An interactive character companion for fiction writers. Build characters layer by layer with RPG-inspired mechanics, track growth across values, skills, and relationships — all saved to your account.

Most character sheets give you a list of blanks to fill in. Name, age, hair color, fatal flaw — check, check, check. But when you sit down to write, the character still feels flat. That's because a list of traits isn't a character. A character is a system — values that drive behavior, wounds that distort perception, contradictions that create drama.

This character sheet is built on that principle. It uses RPG-inspired mechanics to model the internal architecture of a fictional person: what they want, what they fear, how they cope, and how they change.
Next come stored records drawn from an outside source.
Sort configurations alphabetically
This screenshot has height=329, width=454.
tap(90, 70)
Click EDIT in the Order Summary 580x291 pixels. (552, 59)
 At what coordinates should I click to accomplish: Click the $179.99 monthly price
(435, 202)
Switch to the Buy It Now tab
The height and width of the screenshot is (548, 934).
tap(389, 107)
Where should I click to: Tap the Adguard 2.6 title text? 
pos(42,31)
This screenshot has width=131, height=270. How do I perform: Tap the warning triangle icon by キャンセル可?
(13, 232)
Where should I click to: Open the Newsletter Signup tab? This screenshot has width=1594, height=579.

5 Layers of Character Depth

Each layer adds depth. Use one for a quick NPC sketch. Use all five for a protagonist you can track across an entire arc.

1

Identity & Drive

5-10 min

The elevator pitch plus the engine. Concept, background, and four core values — Drive, Wish, Void, and Vice — that power every decision the character makes.

2

Psychology & Expression

20-40 min

The internal world and how it shows. A causal chain from Core Wound to Lie to Fear to Coping Mechanism, plus speech patterns, physical tells, and the moral line they swear they’d never cross.

3

Relationships & Change

15-25 min

The web of connections and the transformation trajectory. Map key relationships with built-in dynamics and tension, then define whether the character transforms or holds steadfast.

4

Capabilities

15-20 min

What they can do and how well. Three paths (Origin, Persona, Expedition) justify 12 skills, 9 attributes, and merits — giving you a concrete sense of what scenes this character can and can’t handle.

5

Resolution & Growth

Ongoing

Track mechanical and thematic evolution chapter by chapter. A Dissonance/Integrity track measures internal alignment, XP milestones reflect narrative growth, and a chapter log records how the character changes over time.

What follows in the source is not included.